Medical Humanities in the Middle East Online

Abeer A. Fahim

ABSTRACT

 

Literature and Medicine in the United Arab Emirates: Metaphors of Illness

Dr. Abeer A. Fahim

Institute of Applied Technology, Abu Dhabi

 

This paper will discuss the interdisciplinary approach of literature and medicine in light of the recent introduction of Narrative Medicine as a course at Fatima Health College, Institute of Applied Technology, Abu Dhabi. As an Assistant Professor of English with a focus in the medical humanities, I saw a need to bring Narrative Medicine to the forefront of healthcare education in our institution. My proposal for a Narrative Medicine course at Fatima College of Health Sciences (FCHS) was accepted and I currently teach and coordinate this course (which is also being taught at FCHS in Ajman and Al Ain). The course has been tailored to suit healthcare students in the field of nursing, psychology, radiography/imaging, paramedics, pharmacy and physiotherapy. 

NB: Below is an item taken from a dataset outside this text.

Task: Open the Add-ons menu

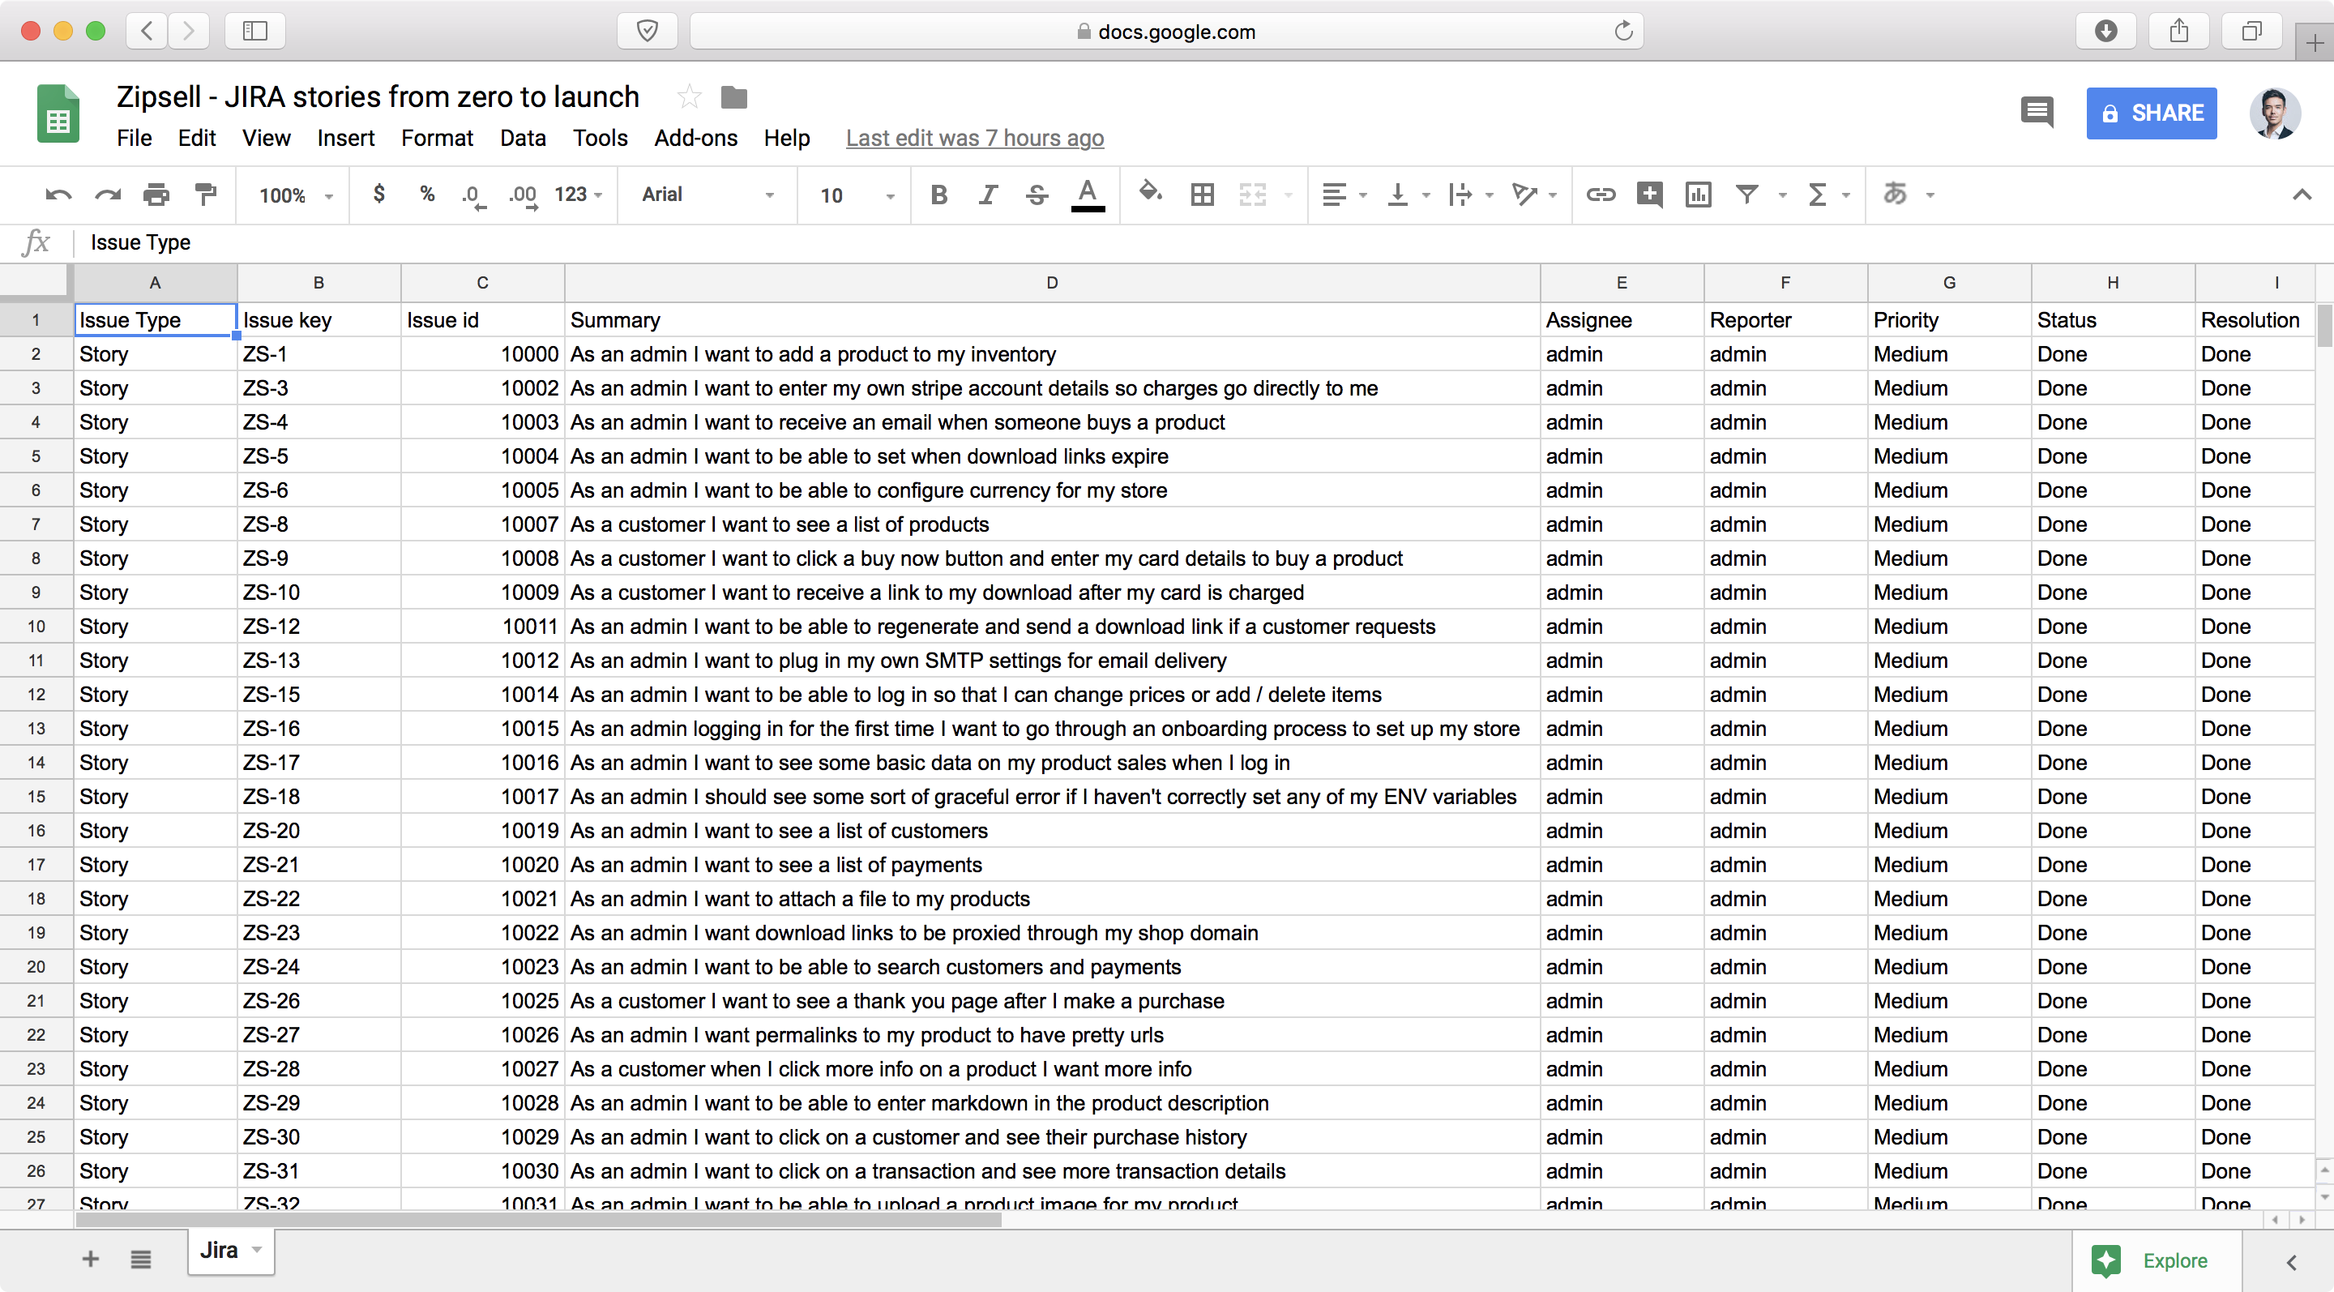Action: [695, 138]
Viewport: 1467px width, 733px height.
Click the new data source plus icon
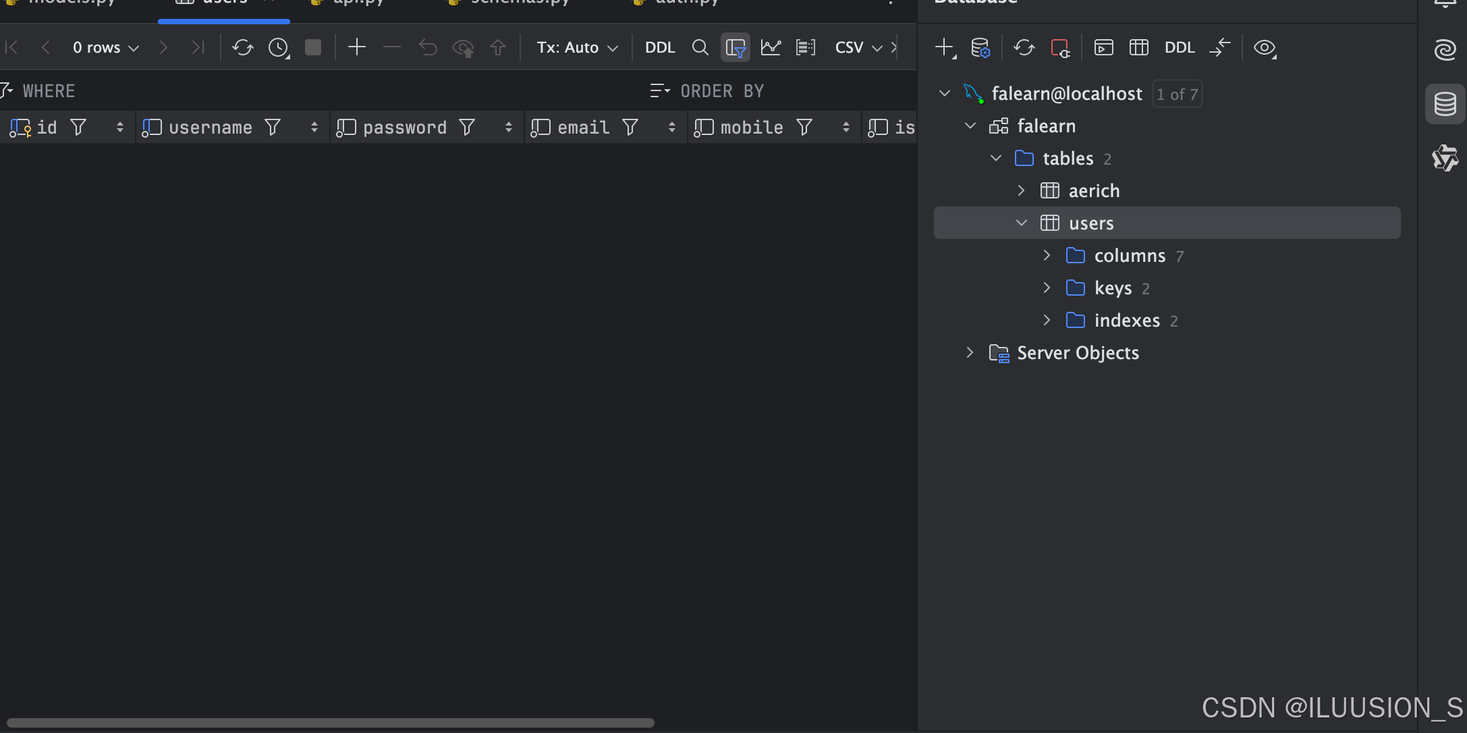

This paper will examine the pedagogical approaches used to enhance the skills of creativity and close-reading and the application of these skills in critical practice. More specifically, the paper will address the importance of using literature to teach the subjectivity of health-related experiences and the interconnectedness of literary frameworks to stories of illness—while taking into consideration the specific cultural context of the region. While the principles of Narrative Medicine of recognizing, absorbing, interpreting, and acting when hearing stories of illness may seem general and applicable to all contexts, it is essential to consider that the cultural context necessitates that these principles be applied with a sensitivity to both the cultural values of the region as well its diversity and multiculturalism. The paper will focus on how these two sides are balanced while developing and teaching Narrative Medicine in the UAE. Drawing upon Susan Sontag’s Illness as Metaphor (1990), the paper will use the example of “military metaphors” in relation to a patient’s experience with cancer, to show how the linguistic underpinnings of these metaphors and their implications can vary depending upon the cultural and social context of a clinical setting. While Sontag’s attack on cancer’s military metaphors may seem applicable to some Western contexts, the application of Sontag’s work in an Arab context must take into consideration the difference in cultural perspective on the concepts of acceptance, surrender, and fight in relation to illness and death.

 

BIO

Dr. Abeer Abdel Raouf Fahim joined Abu Dhabi Polytechnic in January 2020 as an Assistant Professor of English. She also teaches Narrative Medicine at Fatima Health College, Institute of Applied Technology. She was awarded her PhD from Durham University, England in the summer of 2012. Dr. Fahim’s graduate research was focused on phenomenology and technology in postmodern American literature. Dr. Fahim worked as an Assistant Professor of English Literature in the English Language and Literature Department at the American University of Sharjah from 2012 to 2017. In the summer of 2017, she was a Visiting Scholar at St. John’s College, Oxford University. During her time at Oxford, she worked on her research project on narrative medicine and postmodern American fiction. She has also presented papers on the intersection of medicine and literature at many conferences around the world. Some of the conference venues include Oxford University, Harvard University, Dartmouth College, and Durham University. She has also published her work on phenomenology in postmodern literature.